Re: Can Postgres Not Do This Safely ?!?

From: Andy Colson <andy(at)squeakycode(dot)net>
To: Merlin Moncure <mmoncure(at)gmail(dot)com>
Cc: Karl Pickett <karl(dot)pickett(at)gmail(dot)com>, pgsql-general(at)postgresql(dot)org
Subject: Re: Can Postgres Not Do This Safely ?!?
Date: 2010-10-29 21:57:24
Message-ID: 4CCB4344.3010602@squeakycode.net
Views: Raw Message | Whole Thread | Download mbox | Resend email
Thread:
Lists: pgsql-general

On 10/29/2010 9:49 AM, Merlin Moncure wrote:
> On Thu, Oct 28, 2010 at 10:04 PM, Karl Pickett<karl(dot)pickett(at)gmail(dot)com> wrote:
>> Hello Postgres Hackers,
>>
>> We have a simple 'event log' table that is insert only (by multiple
>> concurrent clients). It has an integer primary key. We want to do
>> incremental queries of this table every 5 minutes or so, i.e. "select
>> * from events where id> LAST_ID_I_GOT" to insert into a separate
>> reporting database. The problem is, this simple approach has a race
>> that will forever skip uncommitted events. I.e., if 5000 was
>> committed sooner than 4999, and we get 5000, we will never go back and
>> get 4999 when it finally commits. How can we solve this? Basically
>> it's a phantom row problem but it spans transactions.
>>
>> I looked at checking the internal 'xmin' column but the docs say that
>> is 32 bit, and something like 'txid_current_snapshot' returns a 64 bit
>> value. I don't get it.
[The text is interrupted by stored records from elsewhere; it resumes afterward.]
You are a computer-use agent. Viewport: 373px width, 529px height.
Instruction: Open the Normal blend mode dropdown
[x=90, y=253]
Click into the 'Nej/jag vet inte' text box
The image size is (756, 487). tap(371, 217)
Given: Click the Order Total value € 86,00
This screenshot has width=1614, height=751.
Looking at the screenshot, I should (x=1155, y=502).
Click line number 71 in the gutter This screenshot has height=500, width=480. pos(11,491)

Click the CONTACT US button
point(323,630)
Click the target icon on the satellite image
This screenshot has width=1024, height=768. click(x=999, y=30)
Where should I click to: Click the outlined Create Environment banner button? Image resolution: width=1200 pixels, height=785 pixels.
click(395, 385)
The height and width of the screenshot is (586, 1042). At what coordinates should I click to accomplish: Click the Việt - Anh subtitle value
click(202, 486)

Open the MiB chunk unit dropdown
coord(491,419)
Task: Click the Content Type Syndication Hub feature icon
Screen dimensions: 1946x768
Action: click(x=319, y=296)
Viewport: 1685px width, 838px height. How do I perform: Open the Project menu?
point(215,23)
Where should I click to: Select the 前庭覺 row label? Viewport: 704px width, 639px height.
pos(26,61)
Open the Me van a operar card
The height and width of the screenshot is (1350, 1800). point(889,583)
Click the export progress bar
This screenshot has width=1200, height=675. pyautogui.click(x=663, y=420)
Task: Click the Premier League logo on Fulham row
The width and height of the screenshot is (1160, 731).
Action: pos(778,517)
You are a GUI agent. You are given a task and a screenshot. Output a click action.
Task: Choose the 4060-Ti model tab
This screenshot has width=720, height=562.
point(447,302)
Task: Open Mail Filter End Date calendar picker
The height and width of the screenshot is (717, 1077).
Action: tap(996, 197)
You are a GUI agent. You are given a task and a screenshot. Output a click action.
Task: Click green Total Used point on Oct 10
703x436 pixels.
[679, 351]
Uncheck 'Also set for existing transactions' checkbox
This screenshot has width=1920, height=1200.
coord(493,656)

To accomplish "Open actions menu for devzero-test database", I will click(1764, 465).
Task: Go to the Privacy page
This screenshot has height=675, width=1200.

All I want to is make sure I skip over any
>> rows that are newer than the oldest currently running transaction.
>> Has nobody else run into this before?
>
> You don't have a sequence problem so much as a wrong implementation
> problem. Sequences are always *grabbed* in order but they can hit the
> table out of order and there is a time lag between when the sequence
> value is generated and the transaction commits. If I issue 'begin',
> insert a log record, and hold the commit for 5 minutes you are going
> to skip the record because you are only looking at the last processed
> record. Your algorithm is going to fail if you use a sequence,
> timestamp, or gapless sequence to manage your queue position. You
> need to divide your log records into two logical sets, procesed and
> unprocessed, and look at the set as a whole.
>
> I would suggest staging your unprocessed records to a queue table and
> having your writer consume them and move them to a processed table.
> You can also look at already built queuing implementations like PGQ
> written by our spectacularly skilled friends at Skype (haven't used it
> myself, but I've heard it's good!).
>
> merlin
>

Yep, you dont want a sequence. You want a flag.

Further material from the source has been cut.